▸ The problem
Put the lines of the listing below into a JSON list of strings, one string per line, leaving out blank lines.

Records from a pointing dataset:
━━━━━━━━━━

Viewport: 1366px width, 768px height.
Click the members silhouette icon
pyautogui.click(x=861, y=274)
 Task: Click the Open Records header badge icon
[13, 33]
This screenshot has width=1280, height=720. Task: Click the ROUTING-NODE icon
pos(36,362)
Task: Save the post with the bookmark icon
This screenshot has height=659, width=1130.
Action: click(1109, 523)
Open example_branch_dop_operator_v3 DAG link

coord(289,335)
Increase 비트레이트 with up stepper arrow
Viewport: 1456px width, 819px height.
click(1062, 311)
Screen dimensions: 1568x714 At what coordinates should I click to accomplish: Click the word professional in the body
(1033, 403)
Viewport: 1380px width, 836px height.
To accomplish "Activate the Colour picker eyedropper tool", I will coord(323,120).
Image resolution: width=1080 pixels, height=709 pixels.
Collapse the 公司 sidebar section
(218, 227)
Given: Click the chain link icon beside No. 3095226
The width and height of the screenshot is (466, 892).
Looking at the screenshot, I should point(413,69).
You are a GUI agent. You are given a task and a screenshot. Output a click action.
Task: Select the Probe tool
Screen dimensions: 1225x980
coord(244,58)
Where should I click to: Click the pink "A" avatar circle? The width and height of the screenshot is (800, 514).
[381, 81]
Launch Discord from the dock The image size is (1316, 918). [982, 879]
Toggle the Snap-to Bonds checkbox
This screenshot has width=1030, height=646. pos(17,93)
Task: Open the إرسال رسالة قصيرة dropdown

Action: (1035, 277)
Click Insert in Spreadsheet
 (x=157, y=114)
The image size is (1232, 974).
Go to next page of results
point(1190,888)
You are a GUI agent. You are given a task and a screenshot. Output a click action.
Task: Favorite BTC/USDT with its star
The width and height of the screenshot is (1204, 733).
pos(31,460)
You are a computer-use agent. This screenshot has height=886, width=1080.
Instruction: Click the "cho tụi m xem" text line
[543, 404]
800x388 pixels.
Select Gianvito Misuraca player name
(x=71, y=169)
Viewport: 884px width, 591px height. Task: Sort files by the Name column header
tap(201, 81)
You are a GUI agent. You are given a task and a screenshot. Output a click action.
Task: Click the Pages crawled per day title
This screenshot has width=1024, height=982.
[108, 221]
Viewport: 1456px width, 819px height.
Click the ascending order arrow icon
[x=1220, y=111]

━━━━━━━━━━

▸ Result
[
  "Viewport: 1366px width, 768px height.",
  "Click the members silhouette icon",
  "pyautogui.click(x=861, y=274)",
  " Task: Click the Open Records header badge icon",
  "[13, 33]",
  "This screenshot has width=1280, height=720. Task: Click the ROUTING-NODE icon",
  "pos(36,362)",
  "Task: Save the post with the bookmark icon",
  "This screenshot has height=659, width=1130.",
  "Action: click(1109, 523)",
  "Open example_branch_dop_operator_v3 DAG link",
  "coord(289,335)",
  "Increase 비트레이트 with up stepper arrow",
  "Viewport: 1456px width, 819px height.",
  "click(1062, 311)",
  "Screen dimensions: 1568x714 At what coordinates should I click to accomplish: Click the word professional in the body",
  "(1033, 403)",
  "Viewport: 1380px width, 836px height.",
  "To accomplish \"Activate the Colour picker eyedropper tool\", I will coord(323,120).",
  "Image resolution: width=1080 pixels, height=709 pixels.",
  "Collapse the 公司 sidebar section",
  "(218, 227)",
  "Given: Click the chain link icon beside No. 3095226",
  "The width and height of the screenshot is (466, 892).",
  "Looking at the screenshot, I should point(413,69).",
  "You are a GUI agent. You are given a task and a screenshot. Output a click action.",
  "Task: Select the Probe tool",
  "Screen dimensions: 1225x980",
  "coord(244,58)",
  "Where should I click to: Click the pink \"A\" avatar circle? The width and height of the screenshot is (800, 514).",
  "[381, 81]",
  "Launch Discord from the dock The image size is (1316, 918). [982, 879]",
  "Toggle the Snap-to Bonds checkbox",
  "This screenshot has width=1030, height=646. pos(17,93)",
  "Task: Open the إرسال رسالة قصيرة dropdown",
  "Action: (1035, 277)",
  "Click Insert in Spreadsheet",
  " (x=157, y=114)",
  "The image size is (1232, 974).",
  "Go to next page of results",
  "point(1190,888)",
  "You are a GUI agent. You are given a task and a screenshot. Output a click action.",
  "Task: Favorite BTC/USDT with its star",
  "The width and height of the screenshot is (1204, 733).",
  "pos(31,460)",
  "You are a computer-use agent. This screenshot has height=886, width=1080.",
  "Instruction: Click the \"cho tụi m xem\" text line",
  "[543, 404]",
  "800x388 pixels.",
  "Select Gianvito Misuraca player name",
  "(x=71, y=169)",
  "Viewport: 884px width, 591px height. Task: Sort files by the Name column header",
  "tap(201, 81)",
  "You are a GUI agent. You are given a task and a screenshot. Output a click action.",
  "Task: Click the Pages crawled per day title",
  "This screenshot has width=1024, height=982.",
  "[108, 221]",
  "Viewport: 1456px width, 819px height.",
  "Click the ascending order arrow icon",
  "[x=1220, y=111]"
]